Seria: „Kryminał pod psem”
Z definicji kryminał się wydaje się być ciężkim gatunkiem. Zbrodnia, poszlaki, niewiadome… W przypadku serii Marty Matyszczak jest inaczej. Jej danie główne, choć trup jak najbardziej martwy ;), zostaje okraszone szczyptą ironii i humoru. Właściwie to Autorka serwuje nam potężną dawkę śmiechu. Zachowuje jednak przy tym balans – komizm i wciągająca intryga przenikają się wzajemnie. Najważniejszym śledczym w cyklu śląskiej Pisarki jest rezolutny kundelek Gucio. Baczny obserwator świata, któremu nic nie umknie – ani kawałek kiełbasy, ani nowy dowód w sprawie. Kryminał na wesoło może się udać? Zdecydowanie tak!

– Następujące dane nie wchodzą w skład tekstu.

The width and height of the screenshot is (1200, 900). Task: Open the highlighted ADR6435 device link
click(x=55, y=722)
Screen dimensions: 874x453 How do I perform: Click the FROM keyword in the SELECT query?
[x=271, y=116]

„Gucio i Solański powrócili” – uwielbiam pisać to zdanie! I cieszę się, że będę miała okazję to zrobić jeszcze przynajmniej raz (bo koniec nie pozostawia mi wątpliwości, że przed nami kolejna premiera). Pokochałam ten niezwykły duet całym sercem! Wypocznij i zgiń to siódmy tom serii „Kryminał pod Psem”. Jak już zaznaczyłam we wstępie, i jak sugeruje tytuł, bardzo ważną rolę w powieści odgrywa szczekający pupil. Gucio jest kundelkiem, ale proszę Państwa – detektyw z niego rasowy! Na medal wręcz! Ma, nie tylko dosłownie, lepszego nosa do ludzi niż jego właściciel, Szymon Solański. Jakie zlecenie detektywi otrzymali tym razem?

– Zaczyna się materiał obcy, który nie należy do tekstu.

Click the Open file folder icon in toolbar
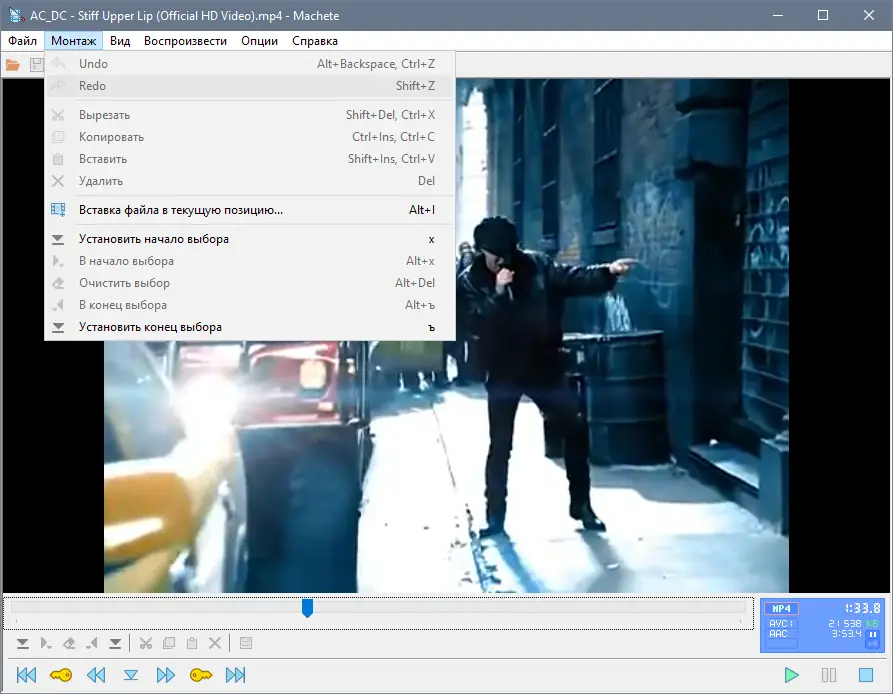893x694 pixels. (x=13, y=65)
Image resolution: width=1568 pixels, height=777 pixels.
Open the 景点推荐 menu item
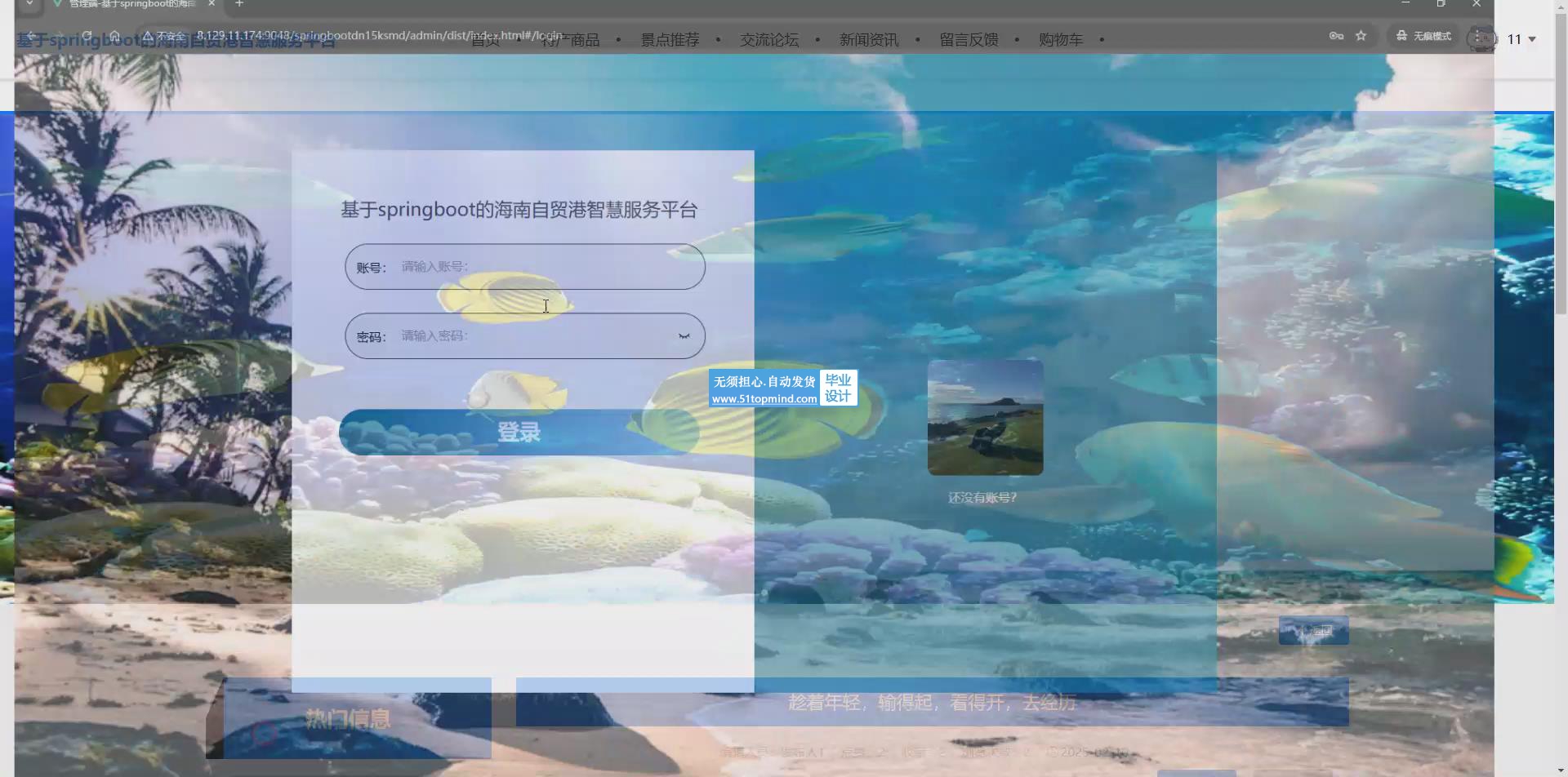[670, 40]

Pod wyciągiem narciarskim na szczawnickiej Palenicy zostaje znalezione ciało Mateusza Słowika. Czy lokalny biznesmen padł ofiarą bezwzględnej konkurencji? A może jego śmierć to skutek rodzinnych porachunków? Właściciel wyciągu wynajmuje Szymona Solańskiego i zleca mu złapanie mordercy. Prywatny detektyw przyjeżdża do Szczawnicy z Różą Kwiatkowską i kundelkiem Guciem. W toku śledztwa okazuje się, że sprawa ma związek z tragedią, która wydarzyła się w dwudziestoleciu międzywojennym, gdy do tutejszych wód ściągały osobistości świata kultury. W wolnych chwilach Róża unika jazdy na nartach, a Solański przygotowuje dla niej niespodziankę…

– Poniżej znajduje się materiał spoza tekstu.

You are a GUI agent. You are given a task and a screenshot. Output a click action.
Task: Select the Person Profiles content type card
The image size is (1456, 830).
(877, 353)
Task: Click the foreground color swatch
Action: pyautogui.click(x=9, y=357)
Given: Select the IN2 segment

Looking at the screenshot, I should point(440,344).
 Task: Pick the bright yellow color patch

Kiedyś Solański i Gucio byli da mnie duetem idealnym. Dziś patrzę na nich w kategoriach tria. Wszystko za sprawą Róży – dziennikarki, która przez lata podkochiwała się w Szymonie. Od kilku tomów Czytelnik może śledzić ich postępy (a czasem i rozstępy ;)) w budowaniu bliższej relacji. Róża i Szymon są jak ogień i woda – nie tylko z racji różnicy płci. Oprócz wzajemnej miłości natomiast łączy ich oczywiście uwielbienie dla Gucia, który nie raz i jedno, i drugie wybawiał z opresji.
W siódmym tomie bestsellerowej serii Marta Matyszczak zabiera czytelnika do Szczawnicy – do czasów współczesnych i lat 20. ubiegłego wieku Niby miejsce to samo, ale inne realia, społeczne podziały i tajemnice. Dwie zbrodnie pozornie nic nie łączy, jednak dzięki zapiskom, przytaczanych w powieści w pierwszej osobie liczby pojedynczej, czytający poznaje przebieg wydarzeń sprzed lat. W śledztwie dotyczącym morderstwa z czasów współczesnych zaś krok w krok, łapę w łapę, towarzyszy bohaterom. Tak jak oni zbiera informacje, analizuje, wyklucza, podejrzewa… Do końca nie może być pewnym, kto i dlaczego zabił – i dziś, i sto lat temu. Czy obie zbrodnie się łączą? Sprawdźcie!
Komizm sytuacyjny i językowy to kolejne warte podkreślenia walory tej książki. Ten ostatni jest typowy dla Gucia – kundelka, czujnego obserwatora swoich właścicieli, mieszkańców i gości szczawnickich pensjonatów a nawet sceny politycznej. Nic i nikt się przed nim nie ukryje. Ujmujący i piekielne inteligentny jest jednym z narratorów powieści.
Błyskotliwy humor, nieoczywiste powiązania, subtelnie prowadzony wątek miłosny – atutów tej historii jest wiele. Poznajcie je wszystkie, zanim Gucio uda się na kolejną drzemkę 😉
Nie czytałam tej serii:)
Nie znam tej serii. Nie lubię kryminałów, ale na M.Matyszczak zwróciłąm uwagę. Może kiedys do niej dotrę, to chętnie przeczytam.